Elidore, esta vez, permaneció con su madre mu­cho más tiempo que las visitas anteriores; pero echaba de menos la diversión y los juegos de los hom­bres pequeños, y determinó volver con ellos. Pero cuando llegó al lugar donde estaba la cueva, cerca del río, donde comenzaba el pasaje subterráneo, ya no la pudo encontrar, y aunque buscó y buscó durante algunos años, no pudo volver nunca más al país de los duendes. Así que, al cabo de un tiempo, volvió de nuevo al monasterio, y, a su debido tiempo, se convir­tió en monje. Y muchos hombres veníañ a verle, a preguntarle qué cosas le habían sucedido cuando vivió en la Tierra de los Hombres Pequeños. Y nunca podía hablar de aquellos días sin derramar algunas lágrimas.
Sucedió una vez, cuando Elidore ya era viejo, que David, obispo de San David, vino a visitar su monas­terio y a preguntarle acerca de las costumbres y maneras de los Hombres Pequeños, y sobre todo, satisfacer su curiosidad por conocer el lenguaje que hablaban. Elidore le enseñó algunas de sus palabras, le dijo, por ejemplo, que cuando pedían agua, decían: Udor udorum; y cuando querían sal, decían: Hapru udo­rum. Y entonces, el obispo, que era un hombre ins­truido, descubrió que hablaban un idioma parecido al griego. Porque, por ejemplo, Udor es Agua en griego, y Hap es Sal.

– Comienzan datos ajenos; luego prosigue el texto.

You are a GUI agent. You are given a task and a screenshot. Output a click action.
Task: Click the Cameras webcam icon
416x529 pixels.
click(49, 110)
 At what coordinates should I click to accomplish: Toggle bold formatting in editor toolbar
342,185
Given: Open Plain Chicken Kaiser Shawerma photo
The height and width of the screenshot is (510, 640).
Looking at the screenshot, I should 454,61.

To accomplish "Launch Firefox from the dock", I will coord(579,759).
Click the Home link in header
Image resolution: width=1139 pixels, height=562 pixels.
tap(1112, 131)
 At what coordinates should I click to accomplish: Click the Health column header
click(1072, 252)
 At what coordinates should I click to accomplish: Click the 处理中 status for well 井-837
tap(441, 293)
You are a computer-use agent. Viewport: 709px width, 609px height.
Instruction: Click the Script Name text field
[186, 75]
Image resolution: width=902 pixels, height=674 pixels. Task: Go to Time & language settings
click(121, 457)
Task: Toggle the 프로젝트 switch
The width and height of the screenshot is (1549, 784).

Por sus noticias sabemos hoy que, probable­mente los bretones vinieron de Troya, y que, segura­mente, serían descendientes de Brito [2], hijo de Príamo, rey de Troya.

024 Anónimo (celta) 

[1] Enrique I, gran protector del Mester de Clerecía lo que le valió el apodo de Beauclerc (n. del t.).
[2] Bretones en inglés: Britons (n. del t.).